From Shapes to Shapes: Inferring SHACL Shapes for Results of SPARQL CONSTRUCT Queries (Extended Version)
Philipp Seifer, Daniel Hernández, Ralf Lämmel, Steffen Staab
TL;DR
This work tackles the challenge of deriving SHACL constraints that must hold on all possible outputs of a fixed SPARQL CONSTRUCT query when inputs themselves are SHACL-constrained. It formalizes a fragment of SPARQL (SCCQ) and SHACL (Simple SHACL) within a description-logic framework (ALCHOI), and proposes a static analysis that encodes query execution and input constraints into axioms to compute a sound upper bound of possible output shapes.

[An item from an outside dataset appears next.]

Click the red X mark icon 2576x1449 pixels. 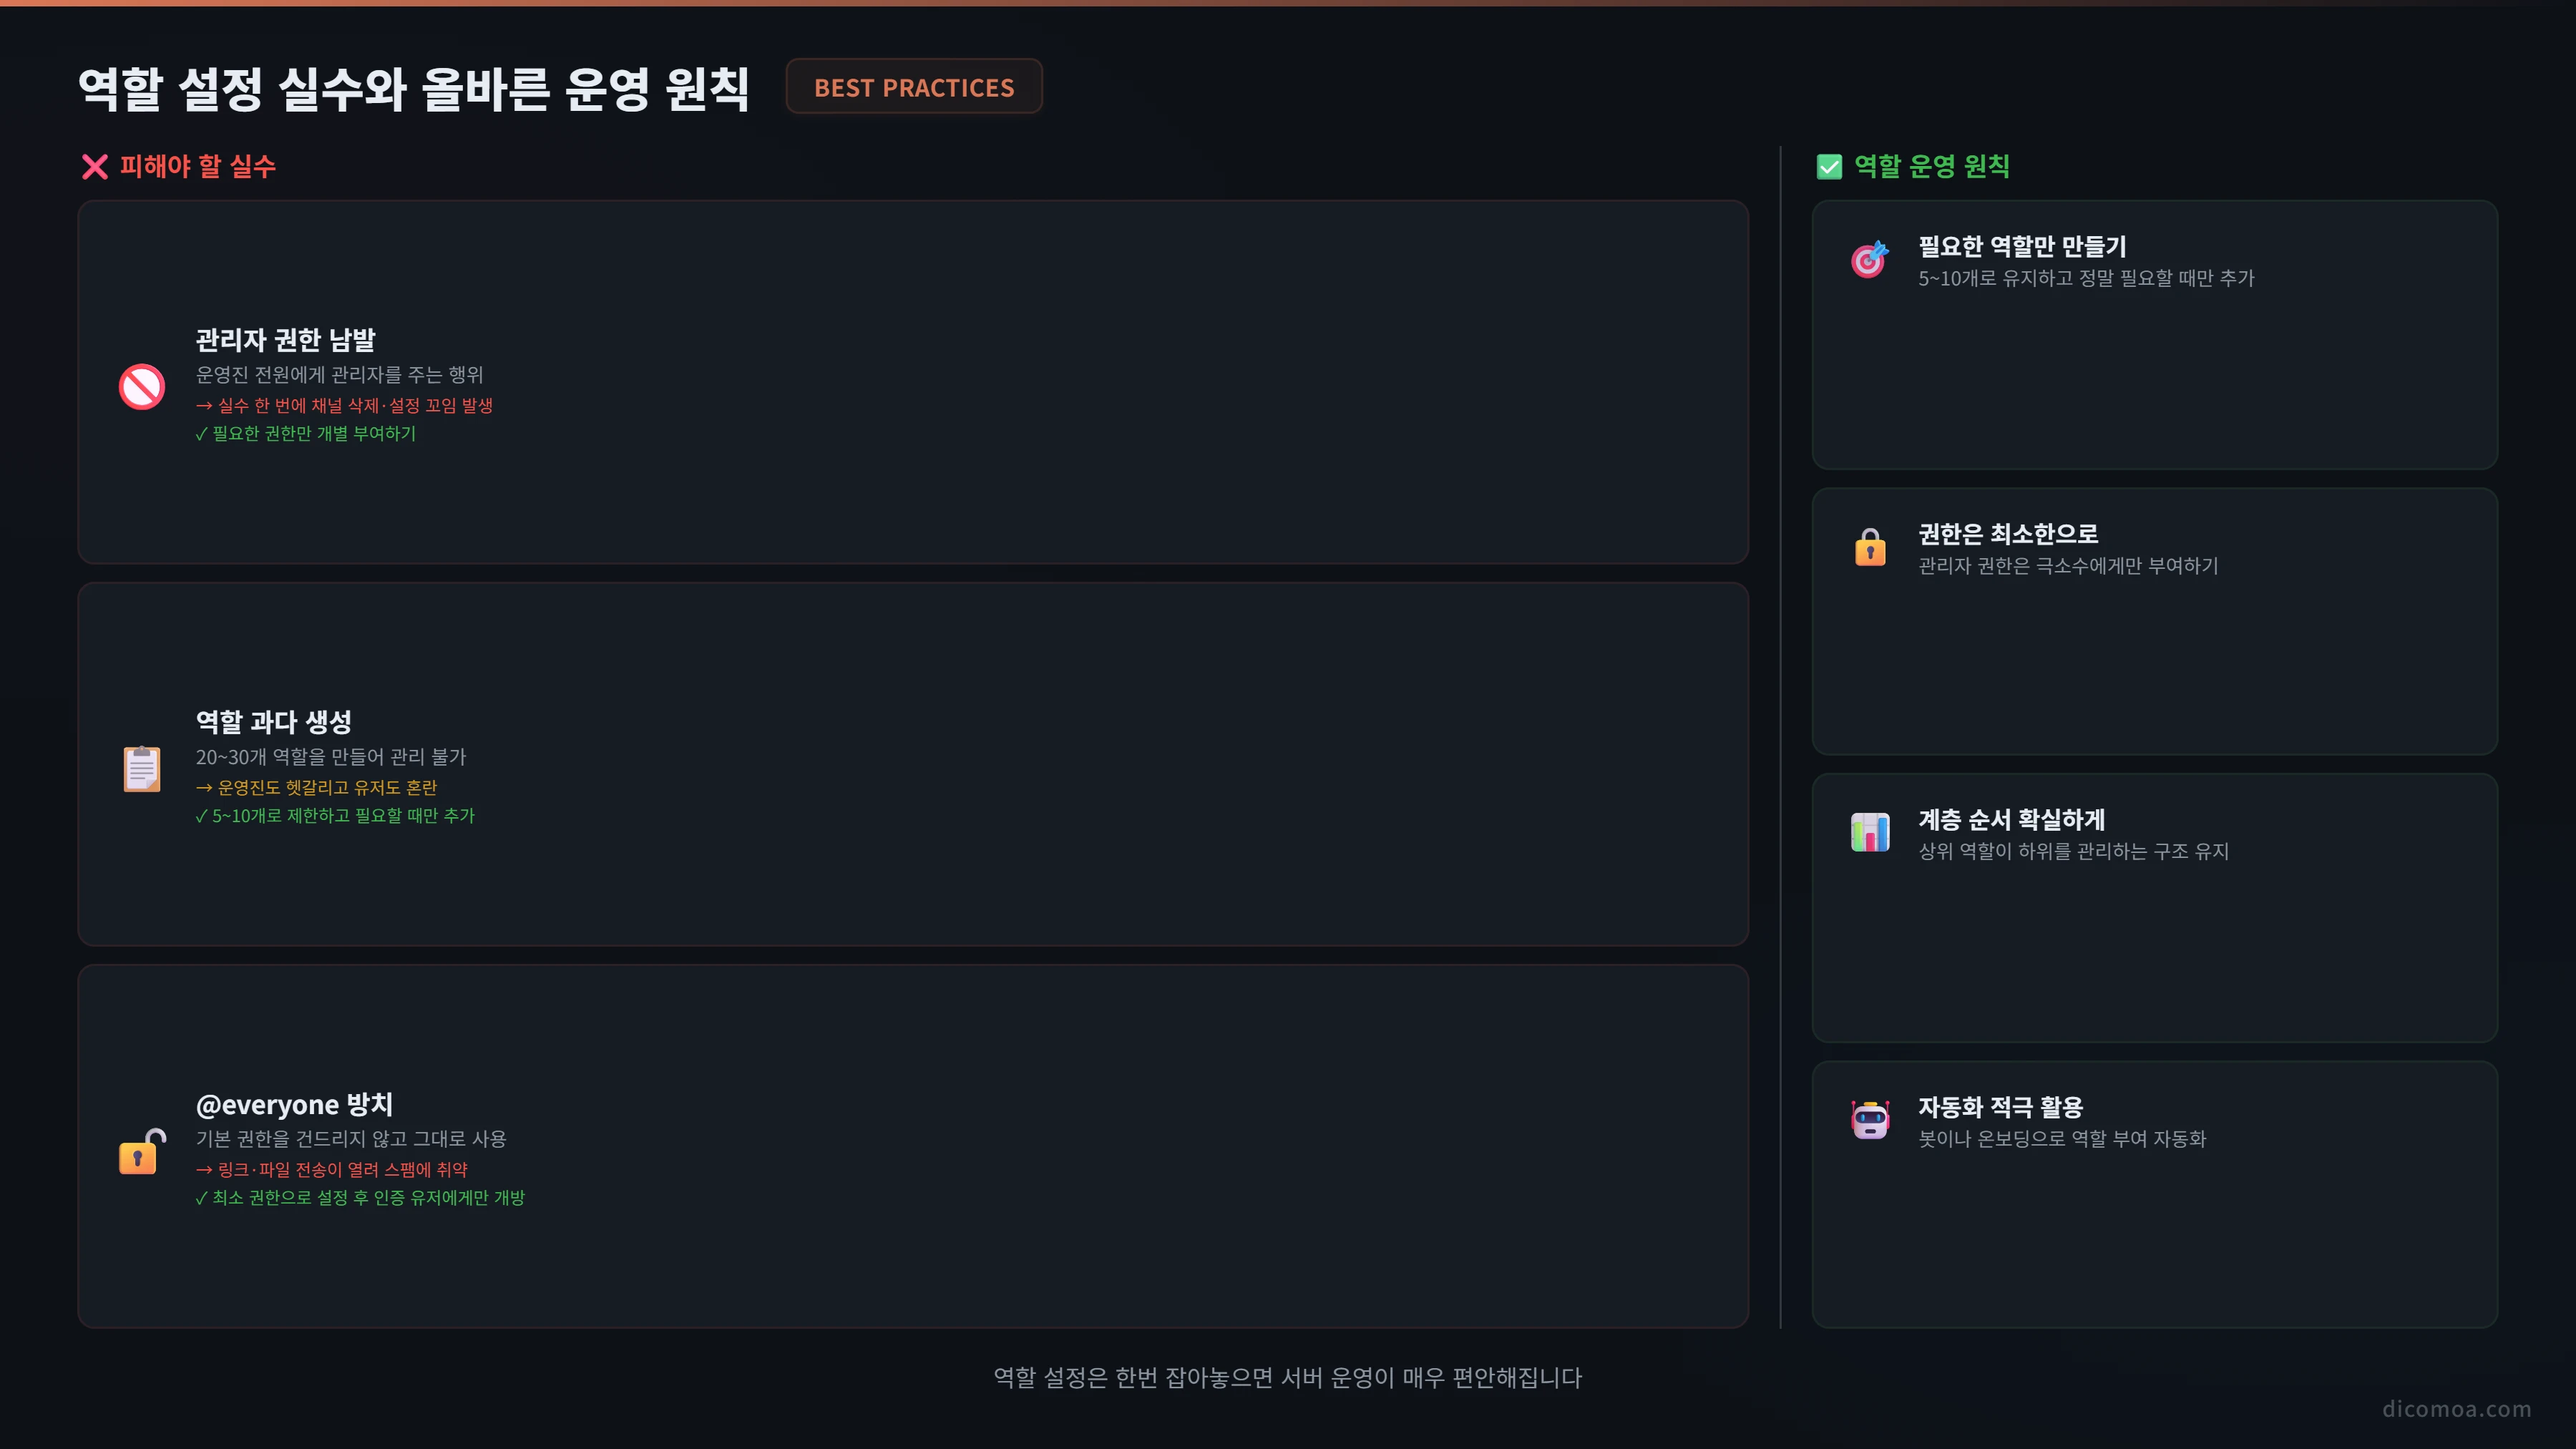point(95,167)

The key contributions include formal problem statements for OutputShapes, a two-stage approach (candidate generation via vocabulary-bound shapes and filtering via IsOutputShape), and an extended-graph axiomatization capturing execution steps and variable bindings; NP-hardness of IsOutputShape is established, with a practical, implemented solver demonstrated on synthetic configurations. The results enable developers to reason about and validate CONSTRUCT result graphs in data processing pipelines without relying on concrete inputs, offering a principled mechanism to anticipate shape propagation and guide validation strategies.
Abstract
SPARQL CONSTRUCT queries allow for the specification of data processing pipelines that transform given input graphs into new output graphs. It is now common to constrain graphs through SHACL shapes allowing users to understand which data they can expect and which not. However, it becomes challenging to understand what graph data can be expected at the end of a data processing pipeline without knowing the particular input data: Shape constraints on the input graph may affect the output graph, but may no longer apply literally, and new shapes may be imposed by the query template. In this paper, we study the derivation of shape constraints that hold on all possible output graphs of a given SPARQL CONSTRUCT query. We assume that the SPARQL CONSTRUCT query is fixed, e.g., being part of a program, whereas the input graphs adhere to input shape constraints but may otherwise vary over time and, thus, are mostly unknown. We study a fragment of SPARQL CONSTRUCT queries (SCCQ) and a fragment of SHACL (Simple SHACL). We formally define the problem of deriving the most restrictive set of Simple SHACL shapes that constrain the results from evaluating a SCCQ over any input graph restricted by a given set of Simple SHACL shapes. We propose and implement an algorithm that statically analyses input SHACL shapes and CONSTRUCT queries and prove its soundness and complexity.